When you want to improve model accuracy by using more information.
When you want to keep your code clean by combining features in one step.
Syntax
ML Python
from sklearn.pipeline import FeatureUnion

feature_union = FeatureUnion(transformer_list=[
    ('name1', transformer1),
    ('name2', transformer2),
    # ...
])

combined_features = feature_union.fit_transform(X)

transformer_list is a list of (name, transformer) pairs.
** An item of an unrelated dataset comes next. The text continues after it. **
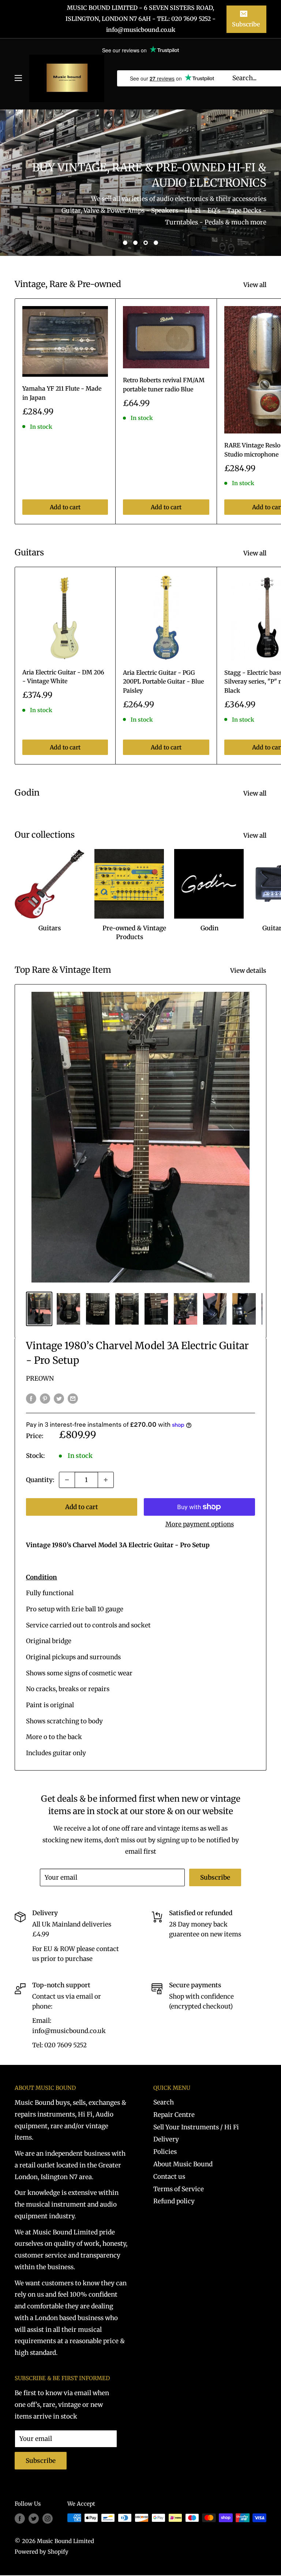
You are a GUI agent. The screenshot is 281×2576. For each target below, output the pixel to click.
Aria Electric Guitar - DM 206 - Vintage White (63, 677)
Each transformer should have fit and transform methods.

Examples
This example combines PCA for numeric data and TF-IDF for text data.
ML Python
from sklearn.pipeline import FeatureUnion
from sklearn.decomposition import PCA
from sklearn.feature_extraction.text import TfidfVectorizer

union = FeatureUnion([
    ('pca', PCA(n_components=2)),
    ('tfidf', TfidfVectorizer())
])
Combines a custom length feature with a count vectorizer for text.
ML Python
from sklearn.preprocessing import FunctionTransformer
from sklearn.feature_extraction.text import CountVectorizer
from sklearn.pipeline import FeatureUnion

union = FeatureUnion([
    ('length', FunctionTransformer(lambda x: x.apply(len).values.reshape(-1,1))),
    ('count', CountVectorizer())
])
Sample Model

This program loads iris data, scales it, applies PCA, and combines both features side by side.

ML Python
from sklearn.pipeline import FeatureUnion
from sklearn.preprocessing import StandardScaler
from sklearn.decomposition import PCA
from sklearn.datasets import load_iris

# Load sample data
iris = load_iris()
X = iris.data

# Define two feature transformers
scaler = StandardScaler()
pca = PCA(n_components=2)

# Combine features using FeatureUnion
union = FeatureUnion([
    ('scaled', scaler),
    ('pca', pca)
])

# Fit and transform data
X_combined = union.fit_transform(X)

print('Original shape:', X.shape)
print('Combined features shape:', X_combined.shape)
print('First 3 rows of combined features:')
print(X_combined[:3])
OutputSuccess
Important Notes

FeatureUnion concatenates features horizontally (side by side).

All transformers must output arrays with the same number of rows as input.

Use FeatureUnion inside pipelines to build complex workflows.

Summary

FeatureUnion combines multiple feature sets into one.

It helps use different data types or extraction methods together.

It keeps code organized and improves model input.